I started riding my bike like most suburban teens and took my first long trip with my friend Karl when we were 16, riding 250 miles in five days to the end of Long Island, camping along the way. Since then, I have always been a big bicycling person. After college, I led a couple of biking trips for teens for one of the hosteling groups, and then to get to grad school I rode my bike across Canada for a summer-long course of about 2500 miles. After grad school I was working in DC and led the effort to get bikes on board the subway trains there. So I wasn’t just a rider, but a biking advocate.
In my late 40s, I decided to take up bike charity fundraising, and started doing a series of annual rides. My first ones were to benefit AIDS research and went from NYC to Boston. I later did rides to benefit diabetes, cancer and MS research, and thanks to many of you, was able to be one of the top fundraisers for my rides.
My sister Carrie’s experience though with riding was completely different. She didn’t touch a bike until after she turned 55. “I figured I survived breast cancer, I might as well tackle a bike.” So she taught herself to ride, got a pretty new bike and signed up for the 24 Baltimore ride and started a team with me and another couple. Carrie and I had done several multi-day breast cancer walking events over the years in different cities. We try to find an event that has some meaning to us, challenging and exciting. One year we did one of the Avon walks in Philadelphia: it was so cold and rainy that we had to be evacuated from our campground to a local high school, where we spent the night sleeping on the floor. At least it was warm and dry.

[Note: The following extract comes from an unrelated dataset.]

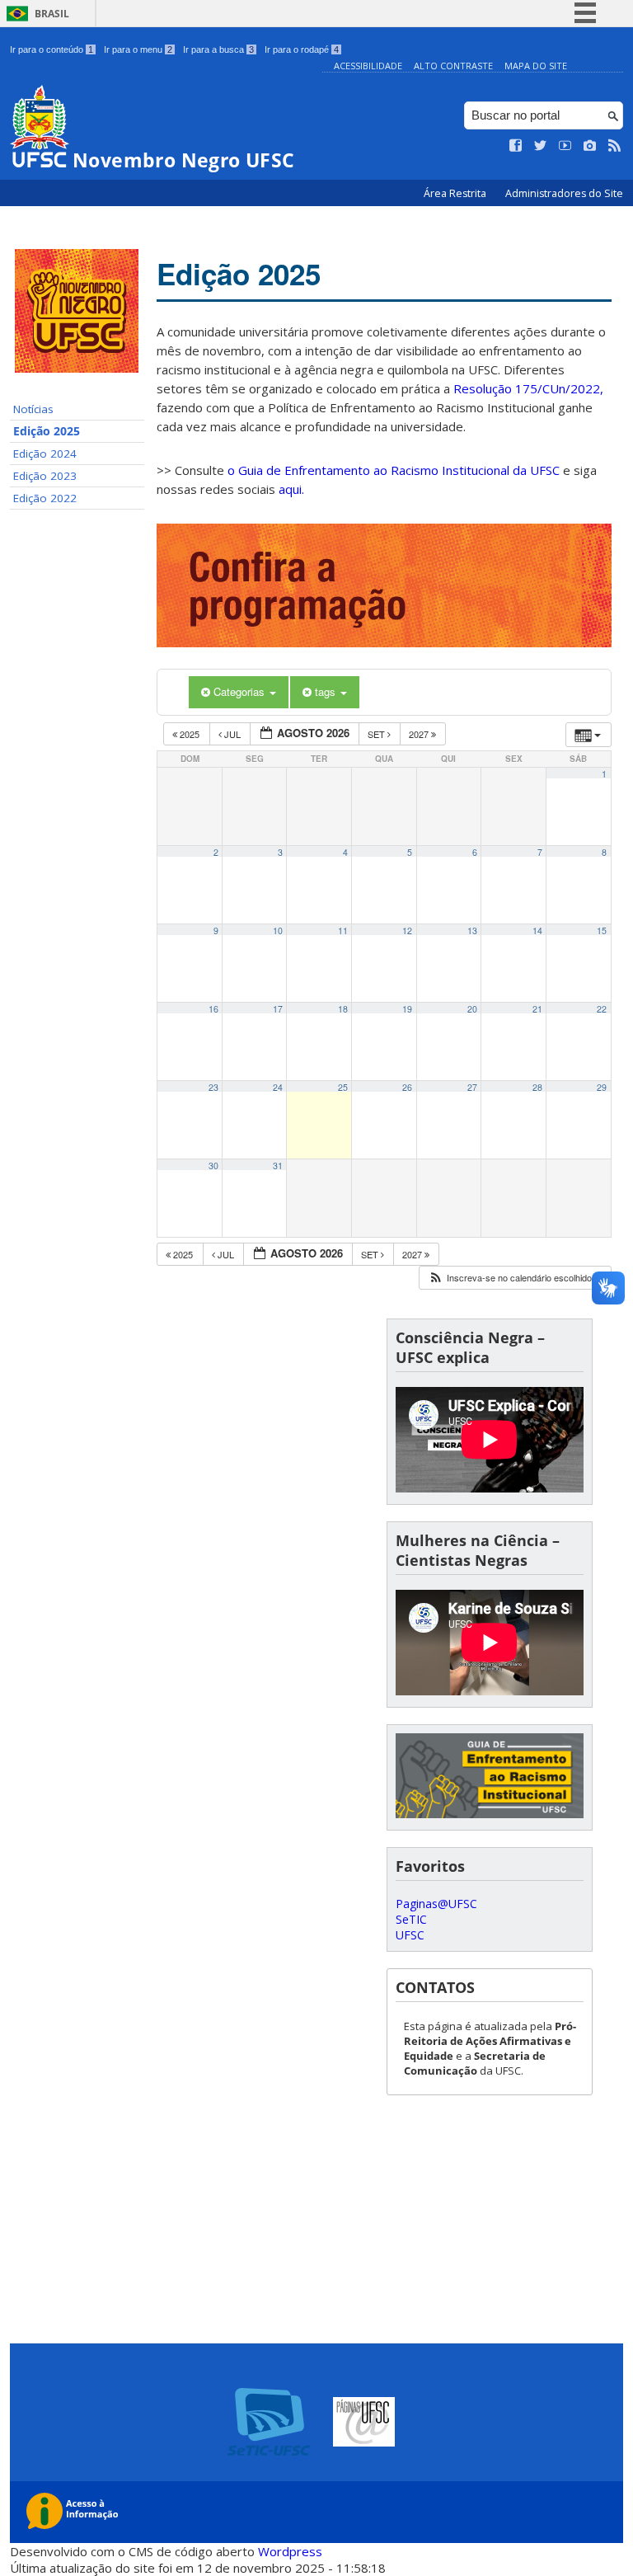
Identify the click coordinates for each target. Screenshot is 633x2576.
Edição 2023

When we signed up for the 24 ride, I didn’t realize that it would be such a benefit for helping Carrie learn how to be a better bike rider. She had limited experience using gears, for example, and tackling hills. Since she got her bike, she has fallen several times and cracked a few ribs. I am amazed that after these experiences she would want to get anywhere near a bike. But that is the kind of person she is.
This photo of us then represents something very unusual: both of us on bikes, going through the “finish” line on one of our laps. After doing so many of these events with and without her, it is the first time we have been together on two wheels.

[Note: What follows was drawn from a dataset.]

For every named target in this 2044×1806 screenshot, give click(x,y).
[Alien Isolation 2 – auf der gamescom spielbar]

The structure of the 24 ride is doing a tight 2+ mile loop over and over again. While it can get tedious, it turned out to be just the right thing for a beginner such as Carrie. This is because she got to try out her gearing and her climbing strategy over the series of laps. Many of the other riders saw that she was a newbie and gave her lots of encouragement, and it was fun to be on my bike with her throughout the day. No, we didn’t go all 24 hours, but we still did more than 25 miles around the course.
I was very proud of her prowess, and how much she enjoyed the event. And glad that we got to do this together too.